### Work order:
Give again, exactly and without pictures, the lines running from the line with "The height and" to the end of the records below.

[[ Dataset records open ]]

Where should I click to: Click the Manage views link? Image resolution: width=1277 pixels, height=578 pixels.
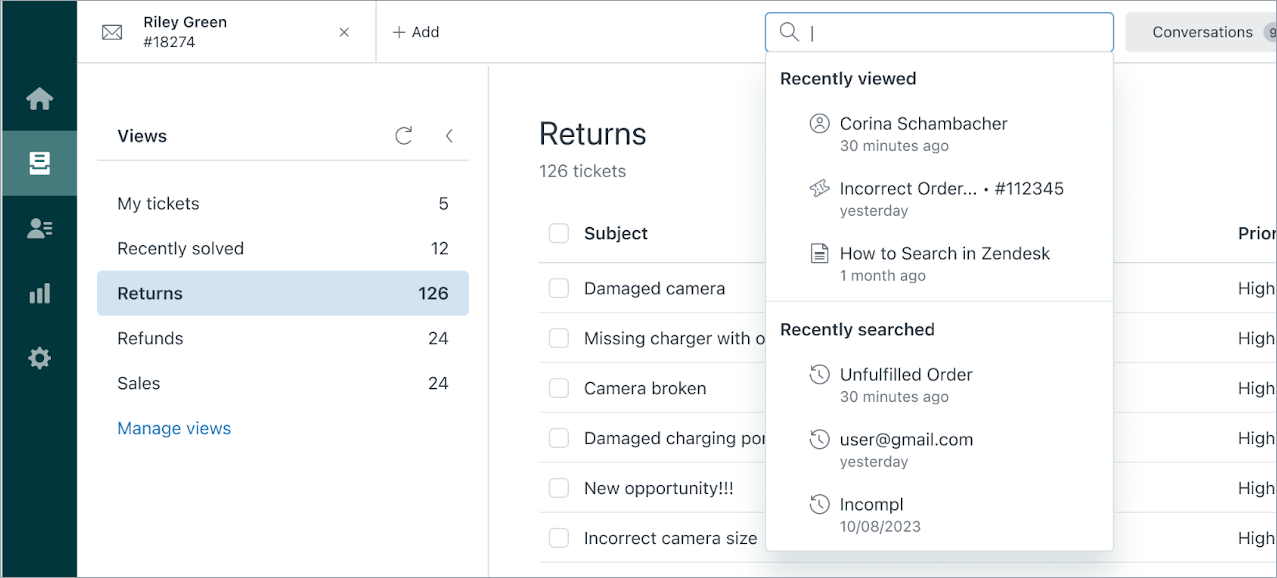click(174, 428)

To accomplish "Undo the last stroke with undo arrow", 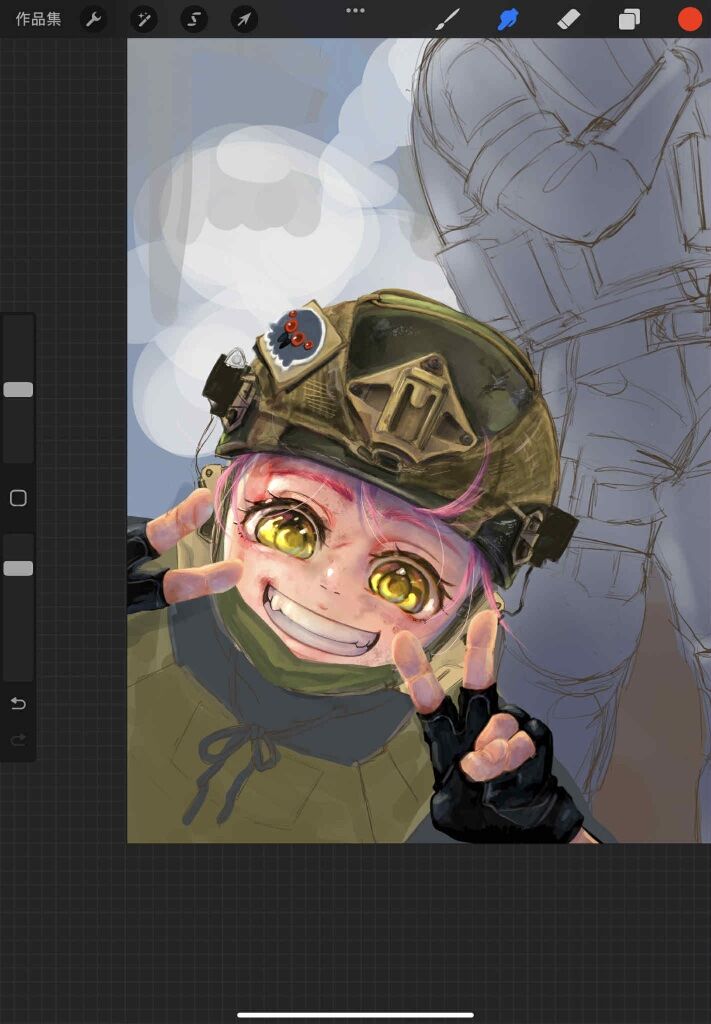I will [18, 704].
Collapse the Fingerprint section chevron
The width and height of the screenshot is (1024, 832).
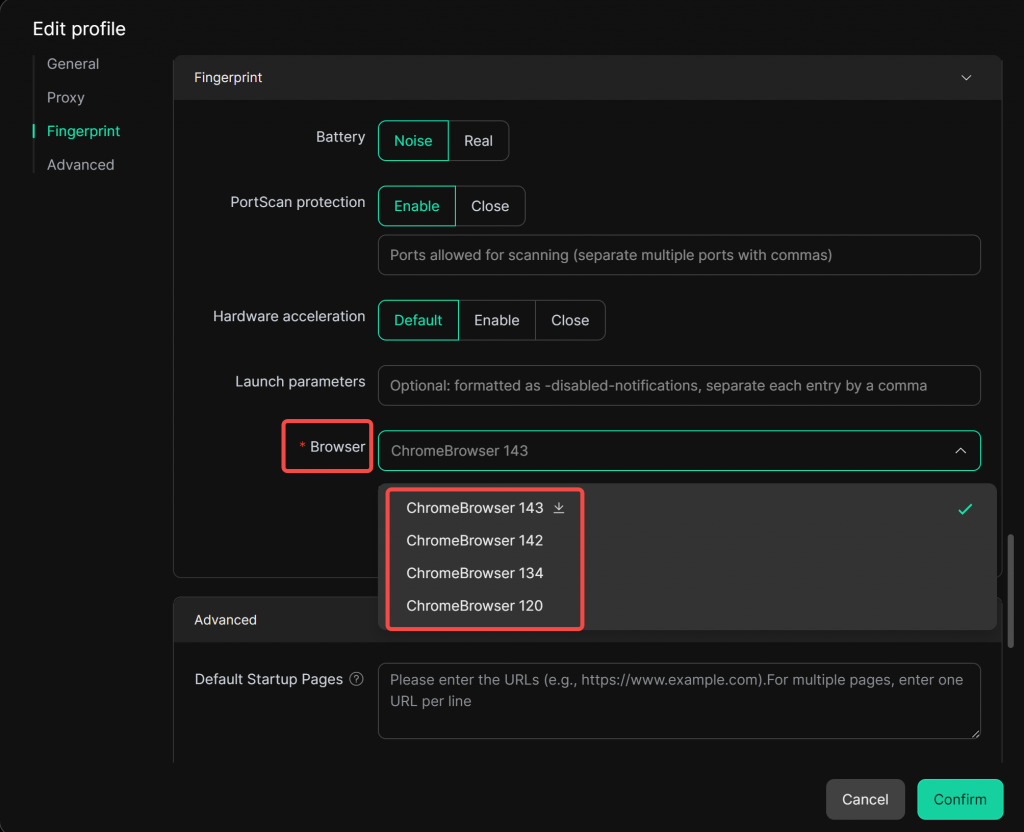coord(965,78)
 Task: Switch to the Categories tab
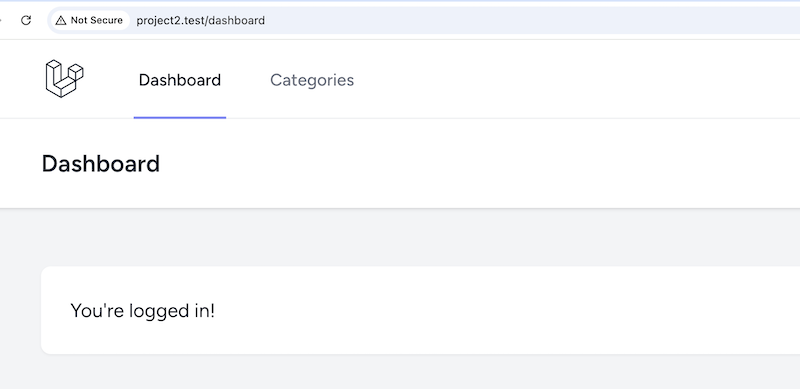(312, 80)
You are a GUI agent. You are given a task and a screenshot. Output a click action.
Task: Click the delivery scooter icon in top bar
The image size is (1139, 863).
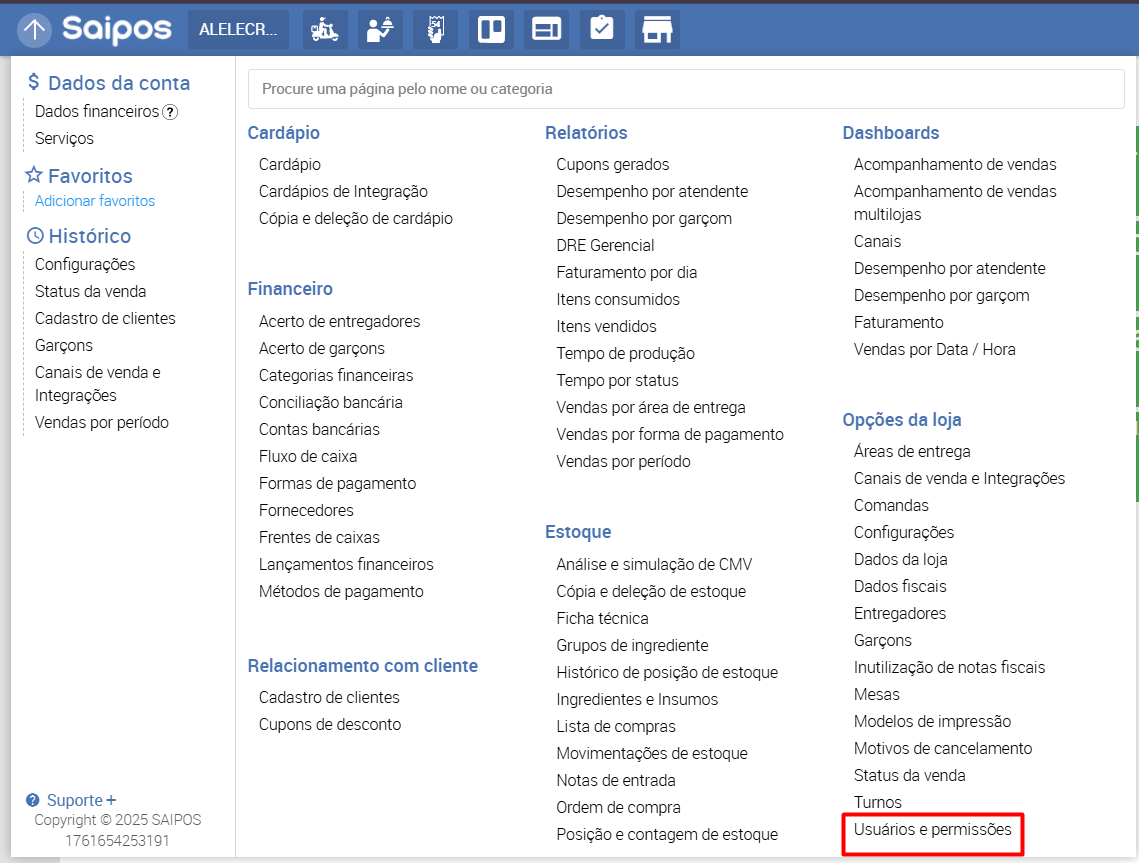click(x=324, y=30)
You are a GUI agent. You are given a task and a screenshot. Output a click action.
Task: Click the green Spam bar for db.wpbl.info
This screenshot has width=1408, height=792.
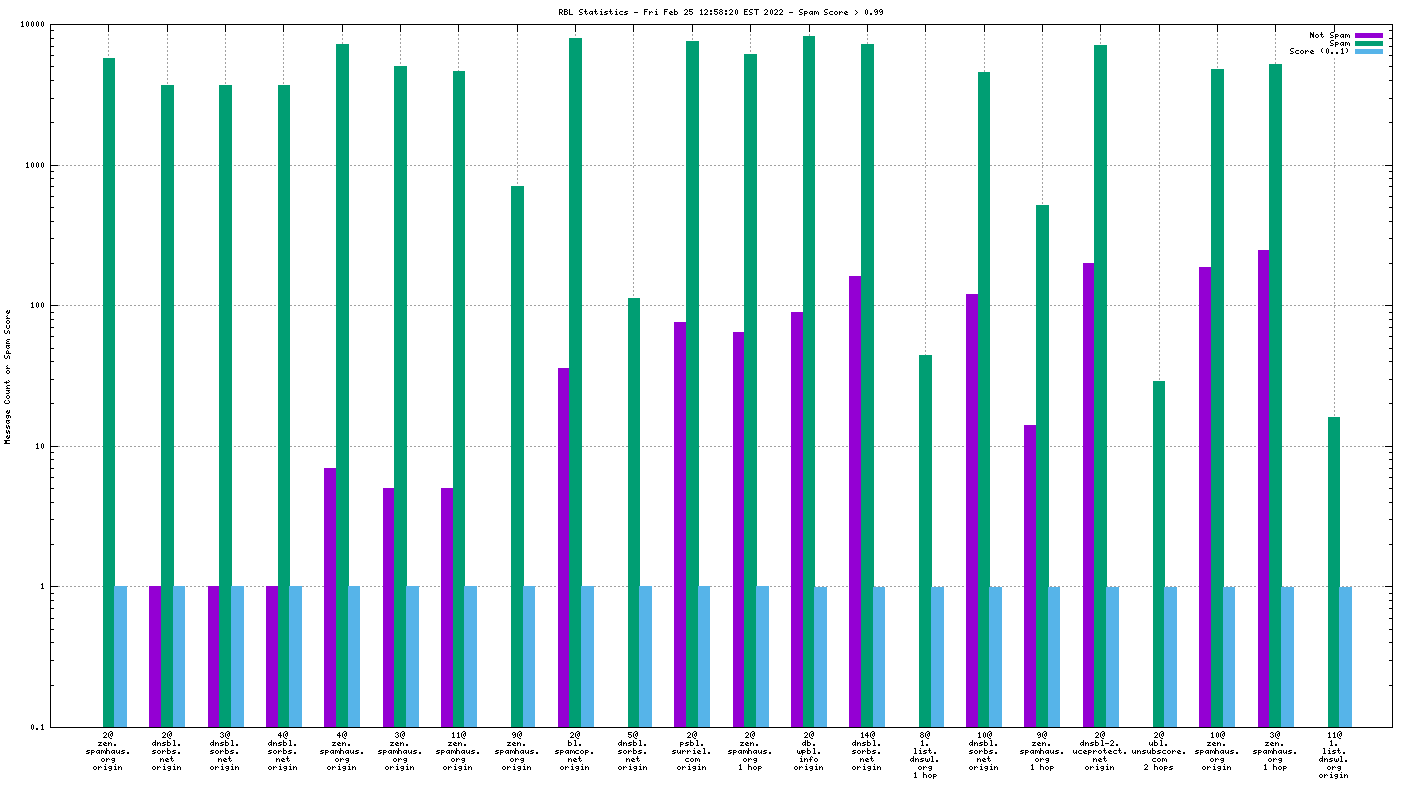coord(809,380)
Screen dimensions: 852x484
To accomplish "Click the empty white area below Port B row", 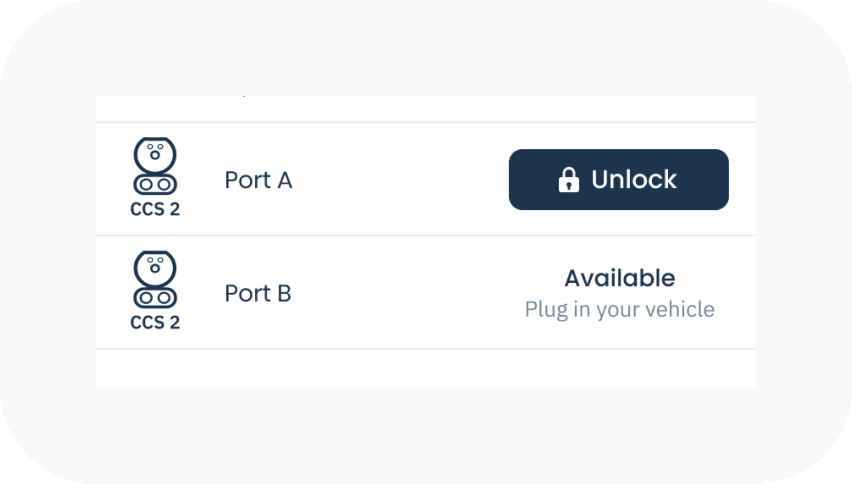I will tap(425, 368).
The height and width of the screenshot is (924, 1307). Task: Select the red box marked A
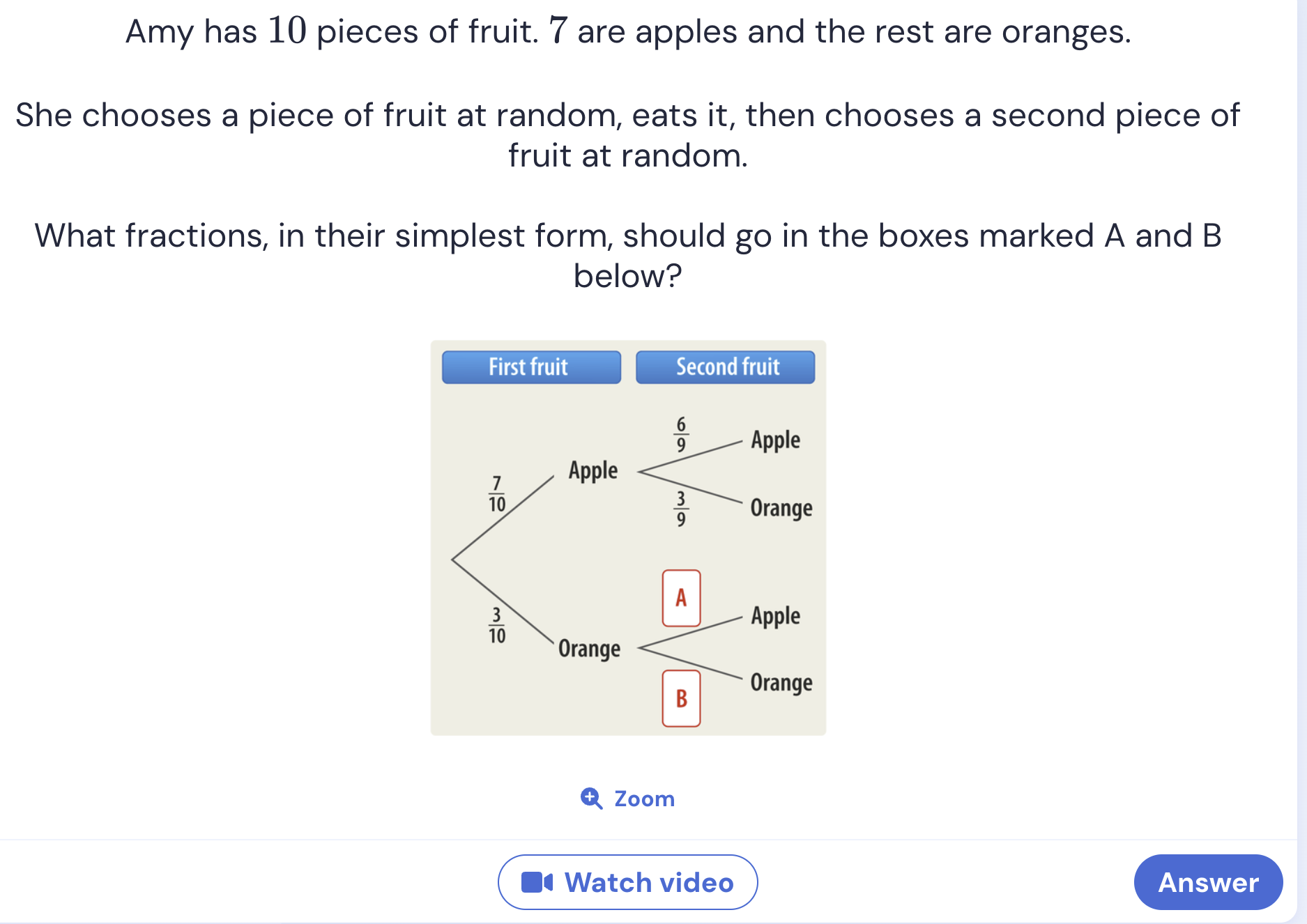click(x=681, y=598)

[[ Dataset records closed ]]

### Answer for this exercise:
The height and width of the screenshot is (924, 1307). Task: Select the red box marked A
click(x=681, y=598)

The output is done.